Wünsche Euch viel Spaß beim Lesen :)

Romulus und Remus
Von Kassyus

Erbarmungslos brannte die heiße Mittagssonne auf den Planeten nieder und ließ die Luft in den Canyons und Sandbedeckten Ebenen flimmern. Sie waren bar jeglichen Lebens, nur vereinzelt trotzten kleine Gruppen riesiger Kakteen der Hitze. Eigentlich ein trostloser Planet, wenn da nicht die reichhaltigen Ölvorkommen wären. Man benötigte den Rohstoff zur Treibstoffgewinnung für die gigantische Kreuzzugsflotte und Kriegsmaschinerie des Imperiums in diesem Sektor. Auch der Erzfeind hatte ebenfalls sein Augenmerk auf den Planeten geworfen und benötigte die Bodenschätze ebenso, um den Kampf fortführen zu können und er setzte alles daran ihn auch für sich zu gewinnen.

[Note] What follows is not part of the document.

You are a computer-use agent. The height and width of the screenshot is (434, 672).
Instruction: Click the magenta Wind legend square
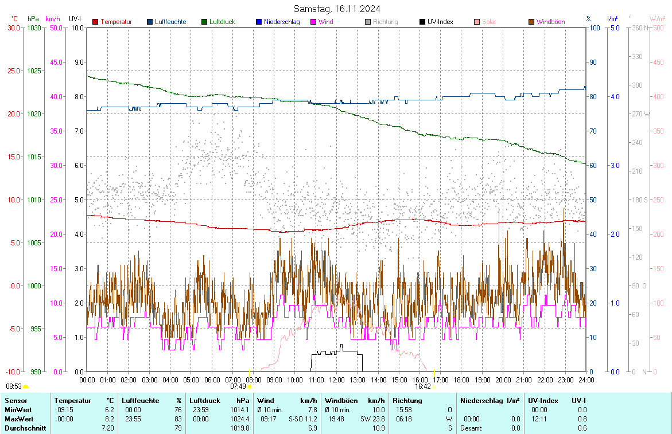pyautogui.click(x=313, y=22)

Lange war es in diesem Landstrich still gewesen, der Krieg war längst weiter gezogen und hatte sich an den entfernten Oasen der Wüste festgefressen. Die Anhänger des Chaos und des Imperators fochten um jeden Flecken Schatten und Wasser. Bald würde die lange Zeit der Dürre beginnen und jeden Töten, der sich bis dahin noch im offenen aufhielt. Es war ein erbarmungsloser Wettkampf beider Seiten gegen die Zeit.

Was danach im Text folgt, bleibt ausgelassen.